**TASK DETAILS:**
Rewrite the items below, swapping every "Bath #1" for "Bathroom #1" and leaving everything else as it is.

**RECORDS SHOWN:**
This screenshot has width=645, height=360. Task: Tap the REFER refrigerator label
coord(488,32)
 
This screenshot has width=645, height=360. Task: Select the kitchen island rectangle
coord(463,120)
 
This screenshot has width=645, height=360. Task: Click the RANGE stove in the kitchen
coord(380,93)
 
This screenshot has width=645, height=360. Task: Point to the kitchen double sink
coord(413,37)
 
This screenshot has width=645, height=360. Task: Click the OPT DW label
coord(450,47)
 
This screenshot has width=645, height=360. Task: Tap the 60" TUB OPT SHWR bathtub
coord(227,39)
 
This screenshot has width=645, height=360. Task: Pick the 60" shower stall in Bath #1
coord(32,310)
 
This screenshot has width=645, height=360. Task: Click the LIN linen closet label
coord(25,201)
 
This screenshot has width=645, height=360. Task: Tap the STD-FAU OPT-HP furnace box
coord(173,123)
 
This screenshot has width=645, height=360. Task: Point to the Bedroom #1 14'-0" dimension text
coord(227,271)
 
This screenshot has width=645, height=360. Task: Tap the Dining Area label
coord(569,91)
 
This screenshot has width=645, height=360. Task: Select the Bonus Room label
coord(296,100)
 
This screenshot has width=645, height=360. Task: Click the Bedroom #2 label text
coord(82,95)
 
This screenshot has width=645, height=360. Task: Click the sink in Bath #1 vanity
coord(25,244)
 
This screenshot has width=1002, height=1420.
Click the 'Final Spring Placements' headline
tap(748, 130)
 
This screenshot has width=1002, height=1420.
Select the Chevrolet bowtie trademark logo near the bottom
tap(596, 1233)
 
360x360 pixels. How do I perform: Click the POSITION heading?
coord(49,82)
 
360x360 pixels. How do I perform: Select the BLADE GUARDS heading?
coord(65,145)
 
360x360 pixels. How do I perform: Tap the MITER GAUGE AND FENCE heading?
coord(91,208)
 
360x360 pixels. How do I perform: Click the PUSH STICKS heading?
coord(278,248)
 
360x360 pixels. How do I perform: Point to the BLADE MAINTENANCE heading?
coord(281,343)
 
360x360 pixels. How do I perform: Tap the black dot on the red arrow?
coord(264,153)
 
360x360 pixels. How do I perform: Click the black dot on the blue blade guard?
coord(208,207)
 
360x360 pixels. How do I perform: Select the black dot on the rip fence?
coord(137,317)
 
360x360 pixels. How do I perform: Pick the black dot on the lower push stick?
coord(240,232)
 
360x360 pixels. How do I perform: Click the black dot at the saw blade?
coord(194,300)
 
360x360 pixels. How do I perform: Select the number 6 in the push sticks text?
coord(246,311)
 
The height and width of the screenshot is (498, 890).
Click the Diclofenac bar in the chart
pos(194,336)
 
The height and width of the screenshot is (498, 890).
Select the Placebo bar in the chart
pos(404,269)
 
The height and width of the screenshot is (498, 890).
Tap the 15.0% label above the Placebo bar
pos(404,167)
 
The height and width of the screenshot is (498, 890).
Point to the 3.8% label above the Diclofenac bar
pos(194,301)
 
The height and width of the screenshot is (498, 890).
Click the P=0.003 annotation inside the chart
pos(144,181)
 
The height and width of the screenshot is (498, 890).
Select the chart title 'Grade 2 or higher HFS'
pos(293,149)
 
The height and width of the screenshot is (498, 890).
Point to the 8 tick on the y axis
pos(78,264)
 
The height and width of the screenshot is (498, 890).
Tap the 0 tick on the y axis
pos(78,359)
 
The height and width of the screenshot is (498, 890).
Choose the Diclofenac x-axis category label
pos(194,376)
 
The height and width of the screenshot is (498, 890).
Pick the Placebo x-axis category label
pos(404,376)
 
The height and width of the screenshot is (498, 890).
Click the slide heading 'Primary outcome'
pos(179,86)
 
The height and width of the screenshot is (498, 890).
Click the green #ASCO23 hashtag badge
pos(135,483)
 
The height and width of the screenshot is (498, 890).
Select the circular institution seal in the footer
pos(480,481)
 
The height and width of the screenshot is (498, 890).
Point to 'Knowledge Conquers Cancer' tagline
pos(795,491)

**SOLUTION TO THIS PROBLEM:**
This screenshot has width=645, height=360. Task: Tap the REFER refrigerator label
coord(488,32)
 
This screenshot has width=645, height=360. Task: Select the kitchen island rectangle
coord(463,120)
 
This screenshot has width=645, height=360. Task: Click the RANGE stove in the kitchen
coord(380,93)
 
This screenshot has width=645, height=360. Task: Point to the kitchen double sink
coord(413,37)
 
This screenshot has width=645, height=360. Task: Click the OPT DW label
coord(450,47)
 
This screenshot has width=645, height=360. Task: Tap the 60" TUB OPT SHWR bathtub
coord(227,39)
 
This screenshot has width=645, height=360. Task: Pick the 60" shower stall in Bathroom #1
coord(32,310)
 
This screenshot has width=645, height=360. Task: Click the LIN linen closet label
coord(25,201)
 
This screenshot has width=645, height=360. Task: Tap the STD-FAU OPT-HP furnace box
coord(173,123)
 
This screenshot has width=645, height=360. Task: Point to the Bedroom #1 14'-0" dimension text
coord(227,271)
 
This screenshot has width=645, height=360. Task: Tap the Dining Area label
coord(569,91)
 
This screenshot has width=645, height=360. Task: Select the Bonus Room label
coord(296,100)
 
This screenshot has width=645, height=360. Task: Click the Bedroom #2 label text
coord(82,95)
 
This screenshot has width=645, height=360. Task: Click the sink in Bathroom #1 vanity
coord(25,244)
 
This screenshot has width=1002, height=1420.
Click the 'Final Spring Placements' headline
tap(748, 130)
 
This screenshot has width=1002, height=1420.
Select the Chevrolet bowtie trademark logo near the bottom
tap(596, 1233)
 
360x360 pixels. How do I perform: Click the POSITION heading?
coord(49,82)
 
360x360 pixels. How do I perform: Select the BLADE GUARDS heading?
coord(65,145)
 
360x360 pixels. How do I perform: Tap the MITER GAUGE AND FENCE heading?
coord(91,208)
 
360x360 pixels. How do I perform: Click the PUSH STICKS heading?
coord(278,248)
 
360x360 pixels. How do I perform: Point to the BLADE MAINTENANCE heading?
coord(281,343)
 
360x360 pixels. How do I perform: Tap the black dot on the red arrow?
coord(264,153)
 
360x360 pixels. How do I perform: Click the black dot on the blue blade guard?
coord(208,207)
 
360x360 pixels. How do I perform: Select the black dot on the rip fence?
coord(137,317)
 
360x360 pixels. How do I perform: Pick the black dot on the lower push stick?
coord(240,232)
 
360x360 pixels. How do I perform: Click the black dot at the saw blade?
coord(194,300)
 
360x360 pixels. How do I perform: Select the number 6 in the push sticks text?
coord(246,311)
 
The height and width of the screenshot is (498, 890).
Click the Diclofenac bar in the chart
pos(194,336)
 
The height and width of the screenshot is (498, 890).
Select the Placebo bar in the chart
pos(404,269)
 
The height and width of the screenshot is (498, 890).
Tap the 15.0% label above the Placebo bar
pos(404,167)
 
The height and width of the screenshot is (498, 890).
Point to the 3.8% label above the Diclofenac bar
pos(194,301)
 
The height and width of the screenshot is (498, 890).
Click the P=0.003 annotation inside the chart
pos(144,181)
 
The height and width of the screenshot is (498, 890).
Select the chart title 'Grade 2 or higher HFS'
pos(293,149)
 
The height and width of the screenshot is (498, 890).
Point to the 8 tick on the y axis
pos(78,264)
 
The height and width of the screenshot is (498, 890).
Tap the 0 tick on the y axis
pos(78,359)
 
The height and width of the screenshot is (498, 890).
Choose the Diclofenac x-axis category label
pos(194,376)
 
The height and width of the screenshot is (498, 890).
Pick the Placebo x-axis category label
pos(404,376)
 
The height and width of the screenshot is (498, 890).
Click the slide heading 'Primary outcome'
pos(179,86)
 
The height and width of the screenshot is (498, 890).
Click the green #ASCO23 hashtag badge
pos(135,483)
 
The height and width of the screenshot is (498, 890).
Select the circular institution seal in the footer
pos(480,481)
 
The height and width of the screenshot is (498, 890).
Point to 'Knowledge Conquers Cancer' tagline
pos(795,491)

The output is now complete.